-- QUÉ DEBES HACER --
• a. Resume en dos oraciones el texto sobre la Lucha con el ángel de Delacroix.
• b. Continúa el texto sobre la Lucha con el ángel de Delacroix a partir de su última oración.

ARTE Y LITERATURA. La lucha con el ángel, Delacroix. Vargas Llosa

“Pero la figura que con justicia se asocia más ahora con Saint- Sulpice es Delacroix, gracias a la Lucha con el ángel, el principal de los murales de la capilla de los Santos Ángeles. Le tomó cerca de siete años pintarlo y su gestación, es una demostración ejemplar de aquel combate invisible pero feroz contra la incertidumbre, el desfallecimiento, los imprevistos y demás obstáculos que, según la imaginación romántica, el creador debe vencer para producir una obra maestra. Desde entonces, ésta es una de las lecturas metafóricas más frecuente de aquel episodio del Antiguo Testamento (Génesis, XXXII) en el que Jacob lucha a lo largo de toda una noche con un desconocido que le sale al encuentro, cerrándole el paso, a orillas del río Yabboq. Al amanecer, éste cede, indicando de este modo que Jacob ha superado la prueba. ¿Con quién ha luchado? ¿Con el propio Dios? ¿Con un ángel? ¿Contra sí mismo?

-- EXTRACTO DE DATOS --
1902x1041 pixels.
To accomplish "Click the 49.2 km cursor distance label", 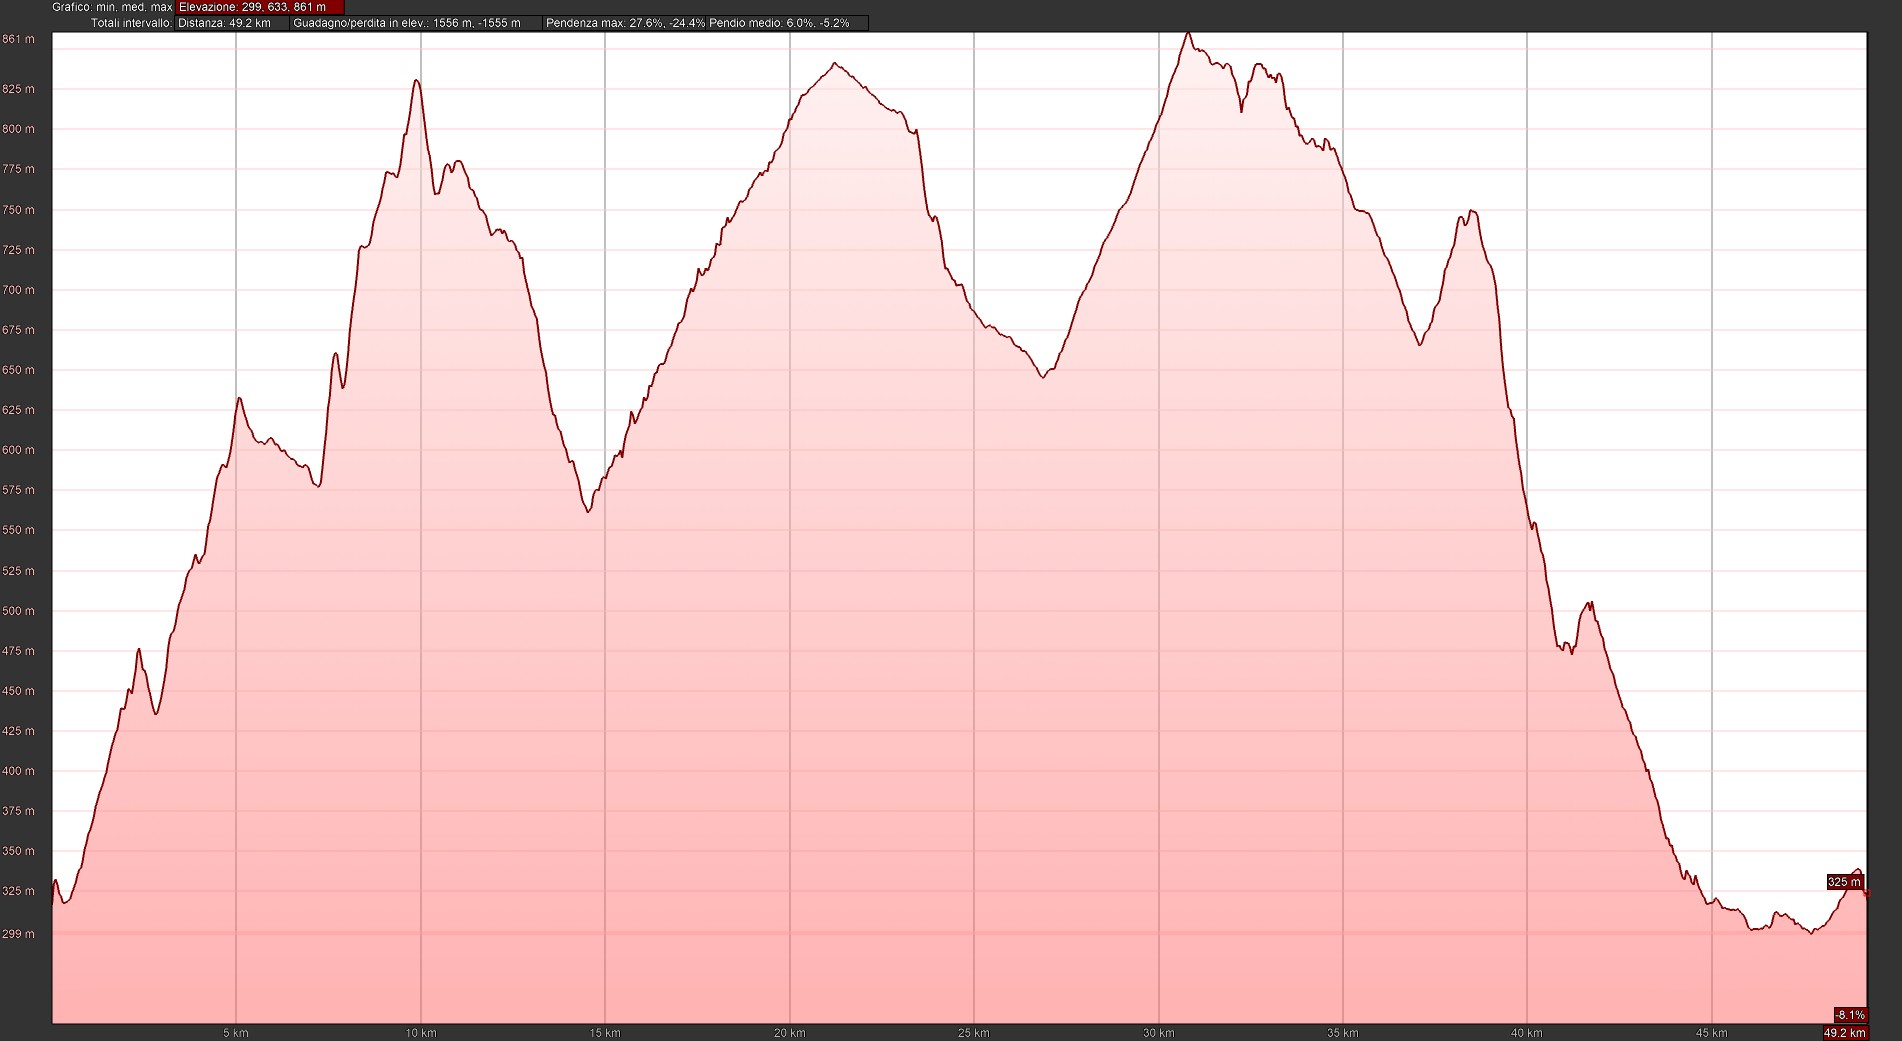I will coord(1845,1033).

-- RESPUESTAS EN ORDEN --
• a. Hoy Delacroix es la figura más asociada con Saint-Sulpice gracias a la Lucha con el ángel, el principal mural de la capilla de los Santos Ángeles, que le tomó cerca de siete años pintar. Su gestación ejemplifica el combate que, según la imaginación romántica, el creador libra contra la incertidumbre y otros obstáculos, y desde entonces esa es una lectura metafórica frecuente del episodio del Génesis en que Jacob lucha toda una noche con un desconocido a orillas del río Yabboq.

• b.
Delacroix debió luchar, ante todo, contra la humedad de un muro que absorbía los aceites y destruía una y otra vez la base del mural. Cuando esta dificultad fue superada, surgieron otras, muchas, empezando por unas crisis de desmoralización y de dudas que lo arrancaban de Saint- Sulpice y lo ahuyentaban a la campiña, donde, solo y entre los árboles, meditando, reconstituía su ánimo y su capacidad de trabajo. Nunca se casó y, aunque se le conocieron amantes, las mantuvo siempre a cierta distancia, temeroso de que obstruyeran su trabajo, verdadera obsesión de su vida. Una de sus angustias era la del fiasco sexual, que asoma a veces, en alusiones dramáticas, en las páginas de su Diario. Una relación curiosa lo unió a su sirvienta, Jenny Le Guillou, una mujer devota a él, fea y vulgar. Los testimonios de amigos y parientes son categóricos: nunca hubo entre ellos la menor intimidad carnal. Pero Delacroix le profesaba un gran cariño, pues viajaba con ella, la alojaba en cuartos vecinos en hoteles y hosterías, y le hacía públicas demostraciones de afecto. Alguien le vio llevando a Jenny a conocer el Louvre y dándole detalladas explicaciones sobre la escultura asiria.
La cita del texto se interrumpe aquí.